- **EXERCISE DIRECTIONS**: Could you print out every entry, character for character?

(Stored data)

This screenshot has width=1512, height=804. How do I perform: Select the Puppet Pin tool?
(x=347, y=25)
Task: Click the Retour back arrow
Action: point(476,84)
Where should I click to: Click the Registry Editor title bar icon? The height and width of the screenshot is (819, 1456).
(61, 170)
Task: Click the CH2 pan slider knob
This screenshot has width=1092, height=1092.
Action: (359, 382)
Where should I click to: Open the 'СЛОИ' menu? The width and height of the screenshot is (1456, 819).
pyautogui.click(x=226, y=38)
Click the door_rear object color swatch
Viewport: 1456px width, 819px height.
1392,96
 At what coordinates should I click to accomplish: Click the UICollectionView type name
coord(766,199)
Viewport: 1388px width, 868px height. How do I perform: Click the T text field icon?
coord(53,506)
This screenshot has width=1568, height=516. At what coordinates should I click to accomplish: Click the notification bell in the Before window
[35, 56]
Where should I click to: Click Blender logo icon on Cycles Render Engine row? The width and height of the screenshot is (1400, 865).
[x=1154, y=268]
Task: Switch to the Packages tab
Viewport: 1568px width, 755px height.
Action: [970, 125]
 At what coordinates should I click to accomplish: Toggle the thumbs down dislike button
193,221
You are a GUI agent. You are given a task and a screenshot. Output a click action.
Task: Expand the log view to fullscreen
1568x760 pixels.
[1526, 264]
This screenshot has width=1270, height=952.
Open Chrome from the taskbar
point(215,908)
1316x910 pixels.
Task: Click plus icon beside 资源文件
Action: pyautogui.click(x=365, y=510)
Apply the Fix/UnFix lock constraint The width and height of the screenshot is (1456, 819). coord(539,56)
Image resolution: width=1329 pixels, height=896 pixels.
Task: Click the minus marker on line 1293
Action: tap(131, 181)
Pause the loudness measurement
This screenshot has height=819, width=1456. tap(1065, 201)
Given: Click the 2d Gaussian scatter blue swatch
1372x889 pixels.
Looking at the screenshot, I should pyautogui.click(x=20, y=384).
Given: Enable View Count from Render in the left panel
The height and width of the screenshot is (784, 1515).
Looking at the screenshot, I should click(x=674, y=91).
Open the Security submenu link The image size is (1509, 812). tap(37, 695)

- **RESULT OF THE TASK**:
This screenshot has width=1512, height=804. How do I perform: Select the Puppet Pin tool?
(x=347, y=25)
Task: Click the Retour back arrow
Action: point(476,84)
Where should I click to: Click the Registry Editor title bar icon? The height and width of the screenshot is (819, 1456).
(61, 170)
Task: Click the CH2 pan slider knob
This screenshot has width=1092, height=1092.
Action: (359, 382)
Where should I click to: Open the 'СЛОИ' menu? The width and height of the screenshot is (1456, 819).
pyautogui.click(x=226, y=38)
Click the door_rear object color swatch
Viewport: 1456px width, 819px height.
1392,96
 At what coordinates should I click to accomplish: Click the UICollectionView type name
coord(766,199)
Viewport: 1388px width, 868px height. How do I perform: Click the T text field icon?
coord(53,506)
This screenshot has width=1568, height=516. At what coordinates should I click to accomplish: Click the notification bell in the Before window
[35, 56]
Where should I click to: Click Blender logo icon on Cycles Render Engine row? The width and height of the screenshot is (1400, 865).
[x=1154, y=268]
Task: Switch to the Packages tab
Viewport: 1568px width, 755px height.
Action: [970, 125]
 At what coordinates should I click to accomplish: Toggle the thumbs down dislike button
193,221
You are a GUI agent. You are given a task and a screenshot. Output a click action.
Task: Expand the log view to fullscreen
1568x760 pixels.
[1526, 264]
This screenshot has width=1270, height=952.
Open Chrome from the taskbar
point(215,908)
1316x910 pixels.
Task: Click plus icon beside 资源文件
Action: pyautogui.click(x=365, y=510)
Apply the Fix/UnFix lock constraint The width and height of the screenshot is (1456, 819). coord(539,56)
Image resolution: width=1329 pixels, height=896 pixels.
Task: Click the minus marker on line 1293
Action: tap(131, 181)
Pause the loudness measurement
This screenshot has height=819, width=1456. tap(1065, 201)
Given: Click the 2d Gaussian scatter blue swatch
1372x889 pixels.
Looking at the screenshot, I should pyautogui.click(x=20, y=384).
Given: Enable View Count from Render in the left panel
The height and width of the screenshot is (784, 1515).
Looking at the screenshot, I should click(x=674, y=91).
Open the Security submenu link The image size is (1509, 812). tap(37, 695)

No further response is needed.